Les sociétés de management dans le viseur des autorités belges

Sociétés de management

L’essor des sociétés de management inquiète les autorités belges

Le nombre de travailleurs indépendants choisissant de recourir à une société de management pour exercer leur activité ne cesse de croître. Entre 2018 et aujourd’hui, ce chiffre a grimpé de 26.206 à 80.210, d’après les données fournies par Statbel.

Cette augmentation des sociétés de management a été en grande partie stimulée par l’instauration, en janvier 2018, d’un taux d’imposition réduit de 20% (au lieu de 25%) sur la première tranche de 100.000 euros de leur revenu imposable. « En revanche, pour l’impôt sur le revenu des personnes physiques, les revenus professionnels sont taxés à un taux de 50% au-delà de 46.000 euros nets par an, auxquels s’ajoutent les cotisations sociales », précise Denis-Emmanuel Philippe, avocat associé chez Bloom Law.

De plus, sous certaines conditions, ces sociétés peuvent distribuer leurs bénéfices avec un taux de précompte mobilier réduit, « ce qui entraîne une réduction significative de la pression fiscale globale », ajoute-t-il. Depuis la réforme du droit des sociétés en 2020, il est également possible de créer une société de management (sous la forme d’une société à responsabilité limitée) sans avoir à verser de capital minimum.

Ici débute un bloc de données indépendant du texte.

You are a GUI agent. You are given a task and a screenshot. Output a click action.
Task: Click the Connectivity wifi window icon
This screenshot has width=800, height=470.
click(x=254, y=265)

Il n’est donc pas surprenant que ce modèle ait rencontré un tel succès. Cependant, comme c’est souvent le cas dans ce type de situation, les sociétés de management ont attiré l’attention des projets successifs de réforme fiscale : la grande « épure » de Mark Delanote, le projet de réforme fiscale de Vincent Van Peteghem, et plus récemment, les diverses « super notes » élaborées par le formateur Bart de Wever en vue de la formation d’un gouvernement fédéral. « Nous avons pu observer dans les différentes versions de la ‘super note’ une volonté de limiter ce phénomène de passage en société à des fins strictement fiscales », souligne Sébastien Splingard, responsable des questions fiscales au sein du service d’études de l’UCM.

Une des conditions pour bénéficier d’un taux d’imposition réduit sur les 100.000 premiers euros de revenu imposable est l’exigence de se verser un salaire minimum. Depuis l’année de revenus 2020, ce salaire est fixé à 45.000 euros, mais une proposition d’augmentation du seuil à 50.000 euros, qui serait indexée, est régulièrement discutée afin d’éviter une transition trop rapide vers le statut de société.

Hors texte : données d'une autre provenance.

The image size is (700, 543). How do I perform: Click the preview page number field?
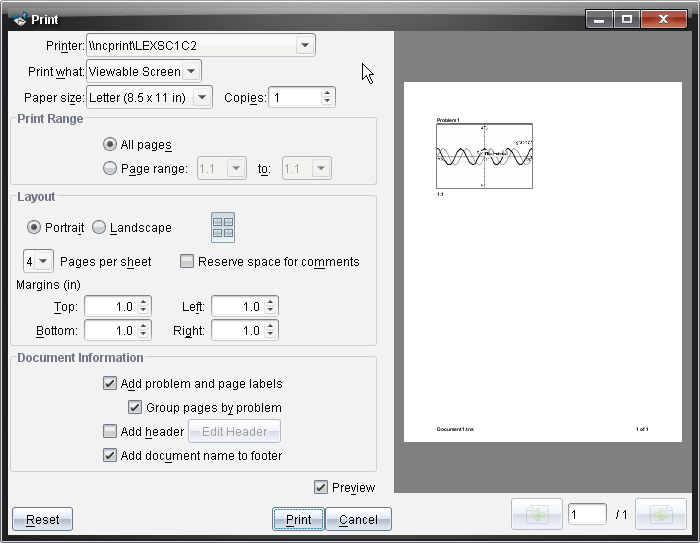pos(587,514)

Cependant, il est difficile d’évaluer les effets dissuasifs potentiels de ces mesures. En effet, même si la société ne respecte pas les critères pour le taux de 20%, elle sera soumise à un impôt de 25% sur son résultat imposable, ce qui demeure plus favorable qu’une imposition par tranches en tant que personne physique.

Mais qu’en est il de la distribution des bénéfices ? 

En règle générale, un dividende versé par une société belge à un actionnaire personne physique est assujetti à un précompte mobilier de 30%. Cependant, les sociétés de gestion ont la possibilité de bénéficier de deux régimes avantageux : les VVPRbis (qui permettent la distribution de dividendes sous forme de nouvelles actions à un taux de 15% après trois exercices clôturés) et la réserve de liquidation (qui autorise la distribution des réserves accumulées après cinq ans à un taux de 5%).

« Grâce à la réduction du taux de l’impôt des sociétés, associée aux taux réduits de précompte mobilier, les sociétés de gestion peuvent redistribuer leurs bénéfices à leurs actionnaires personnes physiques avec une charge fiscale globale d’environ 30% », souligne Denis-Emmanuel Philippe.

La pérennité de ces deux régimes fiscaux a été remise en question à plusieurs reprises dans divers projets et documents, en échange d’une réduction à 25% du taux normal du précompte mobilier. « Dans la dernière version de la ‘super note’, le taux n’est plus abaissé à 25%. Cependant, les régimes des VVPRbis et de la réserve de liquidation semblent être préservés. Néanmoins, étant donné que la ‘super note’ ne fait pas l’unanimité parmi les partis susceptibles de former la future coalition, il est clair qu’une suppression (progressive) de ces deux régimes ne peut être exclue », avertit-il.

Dans le même esprit, il est pertinent de souligner que Bart De Wever mentionne également dans son document l’instauration d’une « déduction pour indépendants », qui se traduirait par une déduction forfaitaire annuelle de 10 % (ou un maximum de 10 000 euros) sur les bénéfices imposables des travailleurs indépendants exerçant en tant que personnes physiques. L’objectif est manifestement de soutenir et d’encourager les entrepreneurs opérant en tant que personnes physiques, afin d’éviter qu’ils ne se tournent vers la création d’une société pour leurs activités, conclut Sébastien Splingard.